ACTIVITY —
Without altering a single word, repeat the records that follow.

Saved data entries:
==*==

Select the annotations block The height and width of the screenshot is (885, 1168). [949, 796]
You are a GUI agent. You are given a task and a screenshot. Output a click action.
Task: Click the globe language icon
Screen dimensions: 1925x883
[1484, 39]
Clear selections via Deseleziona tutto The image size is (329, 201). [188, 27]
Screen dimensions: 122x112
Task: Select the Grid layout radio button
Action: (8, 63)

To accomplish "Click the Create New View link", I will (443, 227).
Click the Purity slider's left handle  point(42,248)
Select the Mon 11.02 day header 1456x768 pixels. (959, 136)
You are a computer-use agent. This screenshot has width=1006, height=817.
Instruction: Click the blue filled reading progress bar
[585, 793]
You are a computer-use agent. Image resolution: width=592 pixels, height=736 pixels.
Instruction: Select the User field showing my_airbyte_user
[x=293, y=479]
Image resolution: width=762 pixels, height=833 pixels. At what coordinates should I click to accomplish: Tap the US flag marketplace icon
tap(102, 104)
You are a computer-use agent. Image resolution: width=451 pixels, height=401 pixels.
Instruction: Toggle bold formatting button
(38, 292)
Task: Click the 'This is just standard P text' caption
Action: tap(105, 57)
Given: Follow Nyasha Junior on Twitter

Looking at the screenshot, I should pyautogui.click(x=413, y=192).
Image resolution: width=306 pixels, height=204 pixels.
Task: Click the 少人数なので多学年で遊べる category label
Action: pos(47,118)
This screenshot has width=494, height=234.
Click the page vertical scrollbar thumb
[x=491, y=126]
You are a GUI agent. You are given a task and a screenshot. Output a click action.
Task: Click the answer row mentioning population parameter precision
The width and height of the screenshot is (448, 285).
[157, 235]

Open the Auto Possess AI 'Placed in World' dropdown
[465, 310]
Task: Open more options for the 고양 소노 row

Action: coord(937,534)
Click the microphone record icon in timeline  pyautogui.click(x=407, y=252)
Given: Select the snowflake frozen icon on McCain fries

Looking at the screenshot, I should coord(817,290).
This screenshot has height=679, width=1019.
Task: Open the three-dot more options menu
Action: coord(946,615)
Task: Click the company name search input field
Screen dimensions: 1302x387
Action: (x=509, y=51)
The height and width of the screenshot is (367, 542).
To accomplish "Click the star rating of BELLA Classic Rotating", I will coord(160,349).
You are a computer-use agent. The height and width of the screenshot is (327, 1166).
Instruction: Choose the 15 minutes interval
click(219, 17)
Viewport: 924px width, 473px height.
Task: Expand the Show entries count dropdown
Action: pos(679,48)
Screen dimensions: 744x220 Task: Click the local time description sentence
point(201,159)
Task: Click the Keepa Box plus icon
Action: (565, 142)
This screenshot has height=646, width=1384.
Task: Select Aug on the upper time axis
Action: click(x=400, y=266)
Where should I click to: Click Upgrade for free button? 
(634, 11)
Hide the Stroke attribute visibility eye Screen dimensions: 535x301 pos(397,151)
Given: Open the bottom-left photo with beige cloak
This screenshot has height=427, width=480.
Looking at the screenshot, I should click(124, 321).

==*==

RESULT FOR THIS TASK —
Select the annotations block The height and width of the screenshot is (885, 1168). [949, 796]
You are a GUI agent. You are given a task and a screenshot. Output a click action.
Task: Click the globe language icon
Screen dimensions: 1925x883
[1484, 39]
Clear selections via Deseleziona tutto The image size is (329, 201). [188, 27]
Screen dimensions: 122x112
Task: Select the Grid layout radio button
Action: (8, 63)

To accomplish "Click the Create New View link", I will (443, 227).
Click the Purity slider's left handle  point(42,248)
Select the Mon 11.02 day header 1456x768 pixels. (959, 136)
You are a computer-use agent. This screenshot has width=1006, height=817.
Instruction: Click the blue filled reading progress bar
[585, 793]
You are a computer-use agent. Image resolution: width=592 pixels, height=736 pixels.
Instruction: Select the User field showing my_airbyte_user
[x=293, y=479]
Image resolution: width=762 pixels, height=833 pixels. At what coordinates should I click to accomplish: Tap the US flag marketplace icon
tap(102, 104)
You are a computer-use agent. Image resolution: width=451 pixels, height=401 pixels.
Instruction: Toggle bold formatting button
(38, 292)
Task: Click the 'This is just standard P text' caption
Action: tap(105, 57)
Given: Follow Nyasha Junior on Twitter

Looking at the screenshot, I should pyautogui.click(x=413, y=192).
Image resolution: width=306 pixels, height=204 pixels.
Task: Click the 少人数なので多学年で遊べる category label
Action: pos(47,118)
This screenshot has width=494, height=234.
Click the page vertical scrollbar thumb
[x=491, y=126]
You are a GUI agent. You are given a task and a screenshot. Output a click action.
Task: Click the answer row mentioning population parameter precision
The width and height of the screenshot is (448, 285).
[157, 235]

Open the Auto Possess AI 'Placed in World' dropdown
[465, 310]
Task: Open more options for the 고양 소노 row

Action: coord(937,534)
Click the microphone record icon in timeline  pyautogui.click(x=407, y=252)
Given: Select the snowflake frozen icon on McCain fries

Looking at the screenshot, I should coord(817,290).
This screenshot has height=679, width=1019.
Task: Open the three-dot more options menu
Action: coord(946,615)
Task: Click the company name search input field
Screen dimensions: 1302x387
Action: (x=509, y=51)
The height and width of the screenshot is (367, 542).
To accomplish "Click the star rating of BELLA Classic Rotating", I will coord(160,349).
You are a computer-use agent. The height and width of the screenshot is (327, 1166).
Instruction: Choose the 15 minutes interval
click(219, 17)
Viewport: 924px width, 473px height.
Task: Expand the Show entries count dropdown
Action: pos(679,48)
Screen dimensions: 744x220 Task: Click the local time description sentence
point(201,159)
Task: Click the Keepa Box plus icon
Action: (565, 142)
This screenshot has height=646, width=1384.
Task: Select Aug on the upper time axis
Action: click(x=400, y=266)
Where should I click to: Click Upgrade for free button? 
(634, 11)
Hide the Stroke attribute visibility eye Screen dimensions: 535x301 pos(397,151)
Given: Open the bottom-left photo with beige cloak
This screenshot has height=427, width=480.
Looking at the screenshot, I should click(124, 321).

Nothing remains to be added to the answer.